くりいむレモン作品紹介

 「くりいむレモン」とは、1980年代中盤より90年代の初頭まで制作されたオリジナルビデオ作品である。その特徴は当時、めずらしかった成人向けアニメーションというジャンルを真正面からとらえた点であり、優れたスタッフに恵まれたこともあって、初期の作品は空前の成功を収めた。このコーナーでは、その中でもとりわけ評価の高かったアニメーター富本たつや氏の作品を中心に紹介をおこなっていく。

PART 1 「媚・妹・Baby」

物語:
 亜美とヒロシは仲の良い兄妹。だが、ふたりに血のつながりはない。ヒロシの母親と亜美の父親が再婚したことにより、義理の兄妹となったのである。
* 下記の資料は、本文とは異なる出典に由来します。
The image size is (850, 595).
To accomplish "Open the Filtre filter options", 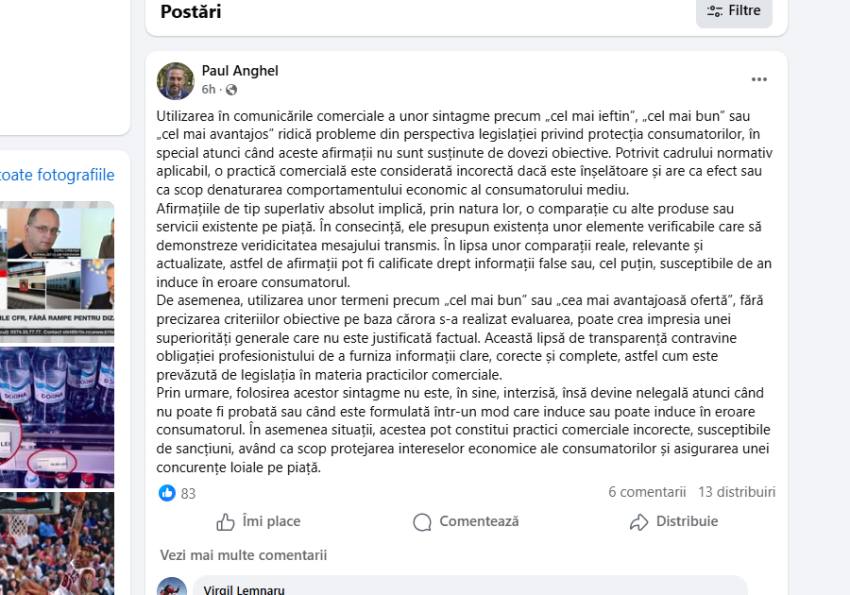I will (x=735, y=11).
 それでも、ふたりはそんなことを感じさせぬほど仲が良かった。しかし最近、ヒロシの態度がおかしい。まるで亜美を避けているかのように見えるのだ。

 兄に対し淡い恋心を抱く少女にとって、それはとても切ないこと。母親が留守の間、ふたりだけで過ごすこともあって、なんとか以前のように仲良くなれぬものかと、亜美は声をかけてみるが、ヒロシの返事はつれないものだった。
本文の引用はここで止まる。